Word and element locating data:
________
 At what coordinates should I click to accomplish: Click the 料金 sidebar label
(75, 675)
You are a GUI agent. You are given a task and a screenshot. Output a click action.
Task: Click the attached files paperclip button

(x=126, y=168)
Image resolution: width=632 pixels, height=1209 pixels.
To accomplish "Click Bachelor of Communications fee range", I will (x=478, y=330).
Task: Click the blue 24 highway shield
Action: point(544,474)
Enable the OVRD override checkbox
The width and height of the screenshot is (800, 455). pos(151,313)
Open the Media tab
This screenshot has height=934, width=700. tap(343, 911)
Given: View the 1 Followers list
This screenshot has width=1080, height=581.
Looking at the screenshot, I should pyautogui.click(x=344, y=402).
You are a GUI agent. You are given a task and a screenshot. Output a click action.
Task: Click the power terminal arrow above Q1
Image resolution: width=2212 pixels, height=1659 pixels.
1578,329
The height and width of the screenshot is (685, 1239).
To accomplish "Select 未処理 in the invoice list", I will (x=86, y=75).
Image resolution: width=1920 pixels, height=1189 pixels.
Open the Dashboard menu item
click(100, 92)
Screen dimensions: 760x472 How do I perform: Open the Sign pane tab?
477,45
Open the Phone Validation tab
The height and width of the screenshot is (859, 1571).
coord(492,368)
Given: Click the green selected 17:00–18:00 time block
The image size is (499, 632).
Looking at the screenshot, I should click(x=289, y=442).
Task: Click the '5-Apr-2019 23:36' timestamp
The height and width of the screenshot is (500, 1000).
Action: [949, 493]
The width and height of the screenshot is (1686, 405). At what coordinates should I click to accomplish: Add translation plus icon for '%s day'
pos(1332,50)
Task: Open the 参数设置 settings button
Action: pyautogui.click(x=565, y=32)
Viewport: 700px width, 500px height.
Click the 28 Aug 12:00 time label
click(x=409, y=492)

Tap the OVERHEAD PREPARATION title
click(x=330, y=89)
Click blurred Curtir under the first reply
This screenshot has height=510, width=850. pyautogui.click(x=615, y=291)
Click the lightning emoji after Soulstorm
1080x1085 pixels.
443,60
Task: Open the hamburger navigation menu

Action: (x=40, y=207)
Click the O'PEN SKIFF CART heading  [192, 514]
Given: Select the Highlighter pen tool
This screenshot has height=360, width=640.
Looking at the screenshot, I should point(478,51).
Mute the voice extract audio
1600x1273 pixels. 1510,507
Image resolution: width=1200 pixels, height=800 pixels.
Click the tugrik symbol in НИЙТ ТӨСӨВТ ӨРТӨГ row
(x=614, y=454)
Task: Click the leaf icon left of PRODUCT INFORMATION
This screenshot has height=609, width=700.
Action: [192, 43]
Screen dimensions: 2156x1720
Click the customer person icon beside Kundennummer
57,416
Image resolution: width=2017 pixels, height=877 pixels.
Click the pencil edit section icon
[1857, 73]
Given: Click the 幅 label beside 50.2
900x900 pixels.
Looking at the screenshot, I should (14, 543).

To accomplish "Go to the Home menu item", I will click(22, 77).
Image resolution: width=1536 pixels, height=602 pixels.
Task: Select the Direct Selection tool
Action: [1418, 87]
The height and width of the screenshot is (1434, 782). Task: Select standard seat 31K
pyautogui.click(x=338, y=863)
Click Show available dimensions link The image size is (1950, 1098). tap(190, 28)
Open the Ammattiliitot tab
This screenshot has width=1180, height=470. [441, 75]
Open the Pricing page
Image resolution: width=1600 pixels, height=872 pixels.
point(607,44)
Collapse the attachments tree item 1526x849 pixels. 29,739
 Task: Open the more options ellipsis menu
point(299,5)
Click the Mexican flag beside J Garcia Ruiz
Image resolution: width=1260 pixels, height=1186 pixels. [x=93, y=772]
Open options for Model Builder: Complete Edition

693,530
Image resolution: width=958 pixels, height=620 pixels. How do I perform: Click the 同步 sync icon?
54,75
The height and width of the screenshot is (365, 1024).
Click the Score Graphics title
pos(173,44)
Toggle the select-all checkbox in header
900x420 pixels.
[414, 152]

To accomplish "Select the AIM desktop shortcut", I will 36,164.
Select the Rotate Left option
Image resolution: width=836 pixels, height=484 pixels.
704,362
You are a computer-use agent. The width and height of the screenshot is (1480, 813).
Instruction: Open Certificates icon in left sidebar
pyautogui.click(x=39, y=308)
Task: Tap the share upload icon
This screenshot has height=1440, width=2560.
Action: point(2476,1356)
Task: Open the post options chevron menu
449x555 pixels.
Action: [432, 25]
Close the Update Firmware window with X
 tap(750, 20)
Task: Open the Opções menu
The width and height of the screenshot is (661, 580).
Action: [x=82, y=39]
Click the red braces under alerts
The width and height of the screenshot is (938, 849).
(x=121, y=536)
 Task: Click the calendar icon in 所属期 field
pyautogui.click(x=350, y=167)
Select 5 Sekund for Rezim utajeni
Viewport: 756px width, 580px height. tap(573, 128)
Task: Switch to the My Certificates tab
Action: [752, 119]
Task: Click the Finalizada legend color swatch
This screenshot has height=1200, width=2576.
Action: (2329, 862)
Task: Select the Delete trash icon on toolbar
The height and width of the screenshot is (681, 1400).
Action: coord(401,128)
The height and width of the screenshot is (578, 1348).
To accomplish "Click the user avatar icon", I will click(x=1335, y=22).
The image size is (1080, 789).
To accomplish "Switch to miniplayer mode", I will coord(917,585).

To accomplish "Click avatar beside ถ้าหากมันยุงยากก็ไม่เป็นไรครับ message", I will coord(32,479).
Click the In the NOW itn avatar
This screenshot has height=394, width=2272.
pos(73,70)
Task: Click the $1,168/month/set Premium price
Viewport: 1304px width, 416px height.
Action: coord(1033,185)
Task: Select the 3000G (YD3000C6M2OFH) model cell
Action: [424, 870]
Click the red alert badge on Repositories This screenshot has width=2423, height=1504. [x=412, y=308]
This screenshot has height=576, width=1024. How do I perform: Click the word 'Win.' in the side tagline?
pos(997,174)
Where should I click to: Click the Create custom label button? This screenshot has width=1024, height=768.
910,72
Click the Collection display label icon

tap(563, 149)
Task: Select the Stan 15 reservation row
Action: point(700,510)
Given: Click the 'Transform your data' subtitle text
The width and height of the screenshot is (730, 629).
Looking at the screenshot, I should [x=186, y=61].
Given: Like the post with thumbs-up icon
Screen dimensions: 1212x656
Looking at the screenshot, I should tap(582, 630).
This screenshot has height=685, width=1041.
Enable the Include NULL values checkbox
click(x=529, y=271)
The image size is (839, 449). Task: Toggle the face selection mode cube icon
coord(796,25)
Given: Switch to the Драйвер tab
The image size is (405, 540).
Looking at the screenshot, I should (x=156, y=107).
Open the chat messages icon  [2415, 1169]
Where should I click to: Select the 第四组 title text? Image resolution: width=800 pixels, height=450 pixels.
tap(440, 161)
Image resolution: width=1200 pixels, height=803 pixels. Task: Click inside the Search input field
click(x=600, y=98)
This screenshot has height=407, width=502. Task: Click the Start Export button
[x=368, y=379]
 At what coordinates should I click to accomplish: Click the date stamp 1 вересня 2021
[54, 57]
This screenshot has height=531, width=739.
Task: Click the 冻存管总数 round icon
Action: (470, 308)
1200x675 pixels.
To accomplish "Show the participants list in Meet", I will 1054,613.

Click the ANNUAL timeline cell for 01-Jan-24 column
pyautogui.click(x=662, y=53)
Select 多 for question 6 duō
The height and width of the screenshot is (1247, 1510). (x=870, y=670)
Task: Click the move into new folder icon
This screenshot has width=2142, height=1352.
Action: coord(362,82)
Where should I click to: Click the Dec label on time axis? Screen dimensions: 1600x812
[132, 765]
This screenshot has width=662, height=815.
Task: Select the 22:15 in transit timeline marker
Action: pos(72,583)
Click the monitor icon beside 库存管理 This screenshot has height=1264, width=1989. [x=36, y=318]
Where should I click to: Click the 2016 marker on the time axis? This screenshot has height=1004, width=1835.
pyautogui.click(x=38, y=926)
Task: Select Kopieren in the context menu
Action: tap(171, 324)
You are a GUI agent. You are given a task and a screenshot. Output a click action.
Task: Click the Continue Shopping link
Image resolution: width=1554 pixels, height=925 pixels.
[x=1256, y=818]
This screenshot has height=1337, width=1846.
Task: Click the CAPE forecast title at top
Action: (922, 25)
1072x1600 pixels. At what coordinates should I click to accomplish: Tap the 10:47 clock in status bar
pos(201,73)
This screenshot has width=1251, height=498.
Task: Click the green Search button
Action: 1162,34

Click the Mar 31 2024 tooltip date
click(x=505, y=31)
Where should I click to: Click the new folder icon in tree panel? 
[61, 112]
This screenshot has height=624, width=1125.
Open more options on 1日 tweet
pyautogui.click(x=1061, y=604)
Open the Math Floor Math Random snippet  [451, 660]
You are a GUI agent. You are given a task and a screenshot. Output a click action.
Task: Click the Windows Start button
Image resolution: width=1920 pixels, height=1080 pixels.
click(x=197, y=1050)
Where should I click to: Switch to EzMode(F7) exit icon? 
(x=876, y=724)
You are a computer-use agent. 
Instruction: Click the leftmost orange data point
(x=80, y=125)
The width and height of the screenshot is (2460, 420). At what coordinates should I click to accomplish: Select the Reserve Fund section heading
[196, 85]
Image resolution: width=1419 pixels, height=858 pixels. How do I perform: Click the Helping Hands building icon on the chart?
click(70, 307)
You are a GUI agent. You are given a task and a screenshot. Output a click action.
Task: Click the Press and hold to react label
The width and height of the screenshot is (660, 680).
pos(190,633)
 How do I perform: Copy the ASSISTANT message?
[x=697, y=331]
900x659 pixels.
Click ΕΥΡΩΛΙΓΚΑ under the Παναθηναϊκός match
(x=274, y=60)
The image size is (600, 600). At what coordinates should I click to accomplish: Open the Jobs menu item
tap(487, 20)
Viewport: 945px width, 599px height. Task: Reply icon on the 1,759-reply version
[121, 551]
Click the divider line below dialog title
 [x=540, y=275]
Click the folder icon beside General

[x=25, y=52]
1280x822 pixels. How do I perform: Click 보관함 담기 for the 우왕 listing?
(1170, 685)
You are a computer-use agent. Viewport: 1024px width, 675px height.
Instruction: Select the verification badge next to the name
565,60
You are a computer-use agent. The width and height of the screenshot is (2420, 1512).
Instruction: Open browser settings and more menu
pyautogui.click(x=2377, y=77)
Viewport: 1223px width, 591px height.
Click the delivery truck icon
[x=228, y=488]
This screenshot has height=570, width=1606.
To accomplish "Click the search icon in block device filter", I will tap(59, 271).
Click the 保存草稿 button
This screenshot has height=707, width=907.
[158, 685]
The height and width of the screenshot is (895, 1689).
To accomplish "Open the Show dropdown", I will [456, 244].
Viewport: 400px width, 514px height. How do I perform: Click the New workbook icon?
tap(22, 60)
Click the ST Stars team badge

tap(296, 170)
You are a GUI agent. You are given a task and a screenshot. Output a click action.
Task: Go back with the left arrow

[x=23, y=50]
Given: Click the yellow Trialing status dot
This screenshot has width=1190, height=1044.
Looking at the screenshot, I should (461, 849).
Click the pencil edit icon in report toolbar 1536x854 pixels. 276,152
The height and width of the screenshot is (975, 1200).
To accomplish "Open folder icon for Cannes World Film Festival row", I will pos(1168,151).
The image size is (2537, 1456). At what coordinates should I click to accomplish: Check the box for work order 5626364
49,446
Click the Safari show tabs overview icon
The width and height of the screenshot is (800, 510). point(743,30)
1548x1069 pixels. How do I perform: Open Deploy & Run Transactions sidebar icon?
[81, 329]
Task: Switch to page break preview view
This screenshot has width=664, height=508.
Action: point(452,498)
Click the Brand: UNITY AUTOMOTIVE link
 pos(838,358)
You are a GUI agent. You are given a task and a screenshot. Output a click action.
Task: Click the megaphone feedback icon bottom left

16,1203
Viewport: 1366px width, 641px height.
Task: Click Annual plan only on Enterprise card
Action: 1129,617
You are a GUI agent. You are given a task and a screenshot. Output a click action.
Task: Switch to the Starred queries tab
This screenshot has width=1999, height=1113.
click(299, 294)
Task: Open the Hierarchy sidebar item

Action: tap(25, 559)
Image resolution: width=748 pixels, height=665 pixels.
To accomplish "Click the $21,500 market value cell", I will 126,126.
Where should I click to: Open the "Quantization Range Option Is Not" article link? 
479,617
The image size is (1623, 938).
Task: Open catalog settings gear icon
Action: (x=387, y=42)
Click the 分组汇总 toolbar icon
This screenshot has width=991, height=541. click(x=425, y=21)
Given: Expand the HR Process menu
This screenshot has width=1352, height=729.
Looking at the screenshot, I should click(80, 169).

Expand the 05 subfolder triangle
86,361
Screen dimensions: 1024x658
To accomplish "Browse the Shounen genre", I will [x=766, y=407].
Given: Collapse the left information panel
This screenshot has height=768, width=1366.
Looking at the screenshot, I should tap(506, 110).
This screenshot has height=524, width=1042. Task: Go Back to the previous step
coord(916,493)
________
YOUR INSTRUCTIONS — Output as a numbered list the entries from the line with "Select 5 Sekund for Rezim utajeni" to the line with "click(x=529, y=271)", both included, omitting blank lines.

TASK SOLUTION —
1. Select 5 Sekund for Rezim utajeni
2. Viewport: 756px width, 580px height. tap(573, 128)
3. Task: Switch to the My Certificates tab
4. Action: [752, 119]
5. Task: Click the Finalizada legend color swatch
6. This screenshot has height=1200, width=2576.
7. Action: (2329, 862)
8. Task: Select the Delete trash icon on toolbar
9. The height and width of the screenshot is (681, 1400).
10. Action: coord(401,128)
11. The height and width of the screenshot is (578, 1348).
12. To accomplish "Click the user avatar icon", I will click(x=1335, y=22).
13. The image size is (1080, 789).
14. To accomplish "Switch to miniplayer mode", I will coord(917,585).
15. To accomplish "Click avatar beside ถ้าหากมันยุงยากก็ไม่เป็นไรครับ message", I will coord(32,479).
16. Click the In the NOW itn avatar
17. This screenshot has height=394, width=2272.
18. pos(73,70)
19. Task: Click the $1,168/month/set Premium price
20. Viewport: 1304px width, 416px height.
21. Action: coord(1033,185)
22. Task: Select the 3000G (YD3000C6M2OFH) model cell
23. Action: [424, 870]
24. Click the red alert badge on Repositories This screenshot has width=2423, height=1504. [x=412, y=308]
25. This screenshot has height=576, width=1024. How do I perform: Click the word 'Win.' in the side tagline?
26. pos(997,174)
27. Where should I click to: Click the Create custom label button? This screenshot has width=1024, height=768.
28. 910,72
29. Click the Collection display label icon
30. tap(563, 149)
31. Task: Select the Stan 15 reservation row
32. Action: point(700,510)
33. Given: Click the 'Transform your data' subtitle text
34. The width and height of the screenshot is (730, 629).
35. Looking at the screenshot, I should [x=186, y=61].
36. Given: Like the post with thumbs-up icon
37. Screen dimensions: 1212x656
38. Looking at the screenshot, I should tap(582, 630).
39. This screenshot has height=685, width=1041.
40. Enable the Include NULL values checkbox
41. click(x=529, y=271)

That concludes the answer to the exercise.